Pourtant, l'amitié fut instantanée. Et elle dure toujours, même si Murielle a pris le bord des régions, il y a quelques années, lorsqu'elle a rencontré son âme sour. Un pilote d'avion, bien sûr!

Elle a quitté la ville et son salon de coiffure pour la campagne, l'eau, ses lapins et ses canards! Lorsqu'elle m'envoie ses photos "bucoliques", je trouve mon Plateau Mont-Royal pas mal moins beau…

Elle vit avec son amoureux. Elle est sereine, heureuse, et ça se voit. Elle ne vieillit même pas! Ah oui, j'oubliais. Nos deux mamans étaient aussi de grandes amies. La maman de Murielle, Claudette, est partie quelques années avant la mienne. Toutes deux sont mortes trop jeunes du même cancer.

Lorsque ma mère, Micheline, est tombée malade en 1994, elle aurait donné son âme au diable pour avoir Claudette à ses côtés pour lui tenir la main et la faire rire dans les moments de noirceur. Mais Claudette était déjà partie. C'est donc moi qui lui ai tenu la main, jusqu'à son dernier souffle, avant que Murielle ne vienne me rejoindre pour la veiller. Et c'est encore Murielle qui lui a acheté son dernier tailleur, bleu ciel, pour le salon funéraire, pendant que je restais à l'hôpital 24 heures par jour. Ni Murielle ni moi n'avons le moindre doute que Micheline et Claudette se sont enfin retrouvées "en haut" et qu'elles rigolent ensemble comme des gamines!

J'ai été plus chanceuse lorsque j'ai été diagnostiquée à mon tour. J'ai eu ma grande amie avec moi. La maudite maladie, on se disait qu'elle n'avait aucune chance face à deux têtes de cochon comme nous! C'est quand même fou, la prétention qu'on peut avoir à 35 ans… Heureusement…

Il y a deux semaines, mon chum et moi sommes allés voir L'Âge des ténèbres. On s'est retrouvés par hasard dans un cinéma de centre commercial dans l'Est de la ville. Arrivée au guichet, j'ai tourné la tête et j'ai aperçu, juste à côté, le salon de coiffure où travaillait Murielle à l'époque.
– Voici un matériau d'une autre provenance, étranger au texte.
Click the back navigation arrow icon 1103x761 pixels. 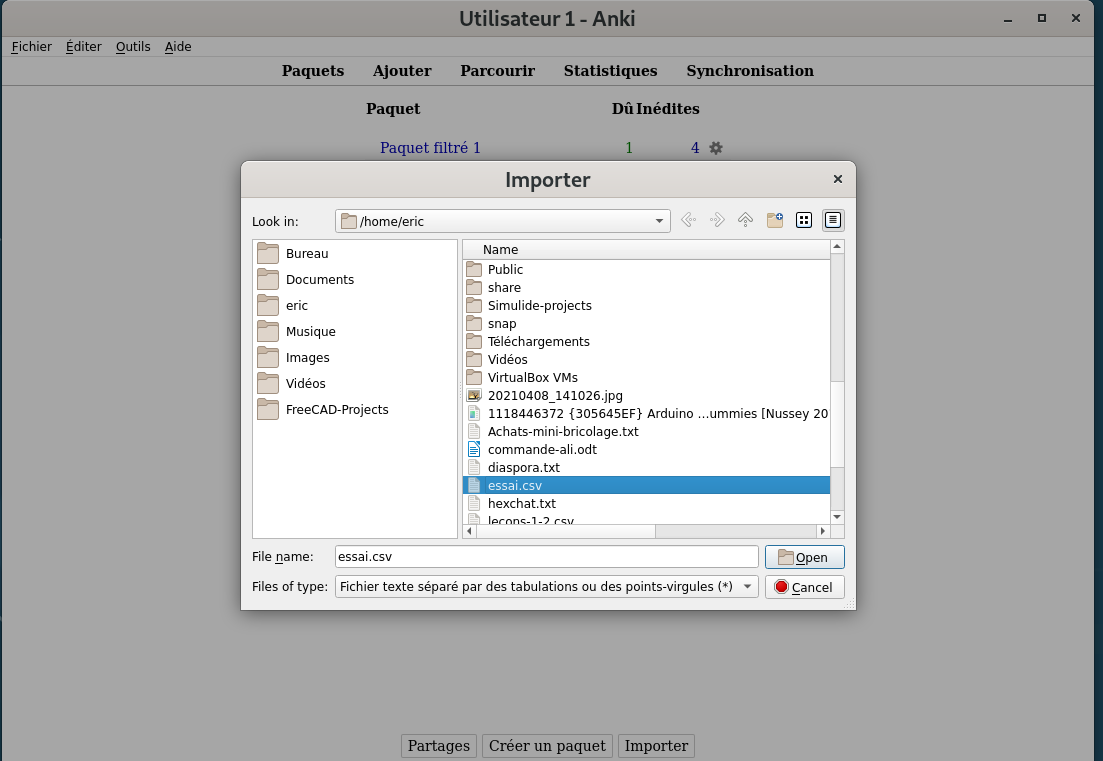click(x=688, y=220)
J'ai montré le salon à mon chum avec la même fierté qu'un parent montre l'école de son enfant: "C'est là que Murielle travaillait!" J'aurais donné cher pour que la porte s'ouvre, qu'elle en sorte et me crie comme elle aimait le faire: "Hey, Joe! Comment vas-tu, ma petite vlimeuse?"
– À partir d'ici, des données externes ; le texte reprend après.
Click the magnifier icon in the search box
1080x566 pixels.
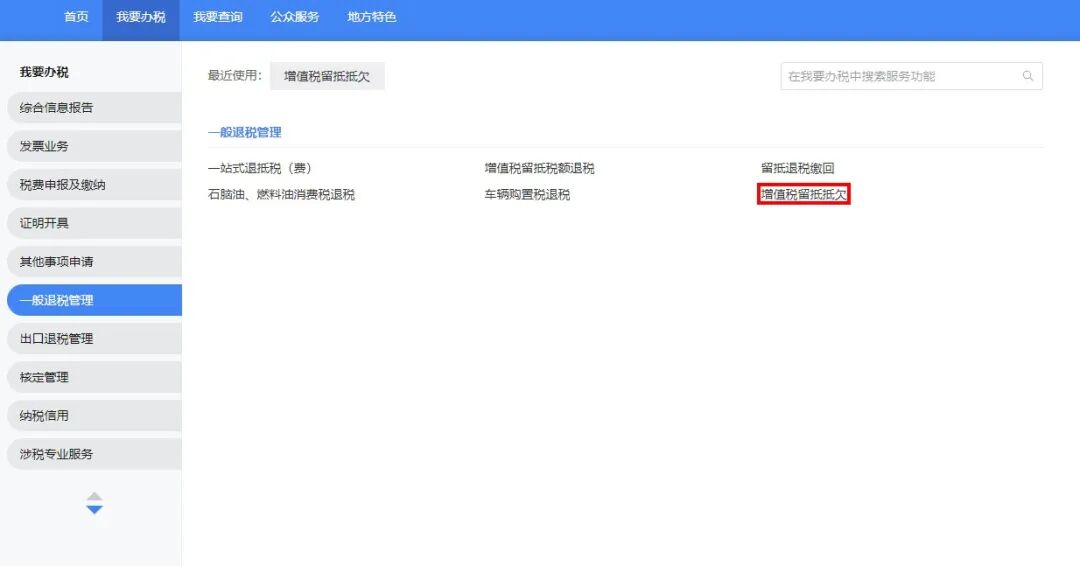pyautogui.click(x=1027, y=76)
Dans la carte de Noël qu'elle m'a envoyée, elle écrit: "T'es pas mal belle à la télé! C'était une bonne année, 1960!" You bet! Et pour nous deux!

Bonne année 2008, ma chère Murielle! Amour et santé à toi et ton amoureux. Merci pour tout ce que tu as fait pour moi et que notre amitié nous accompagne pour toujours!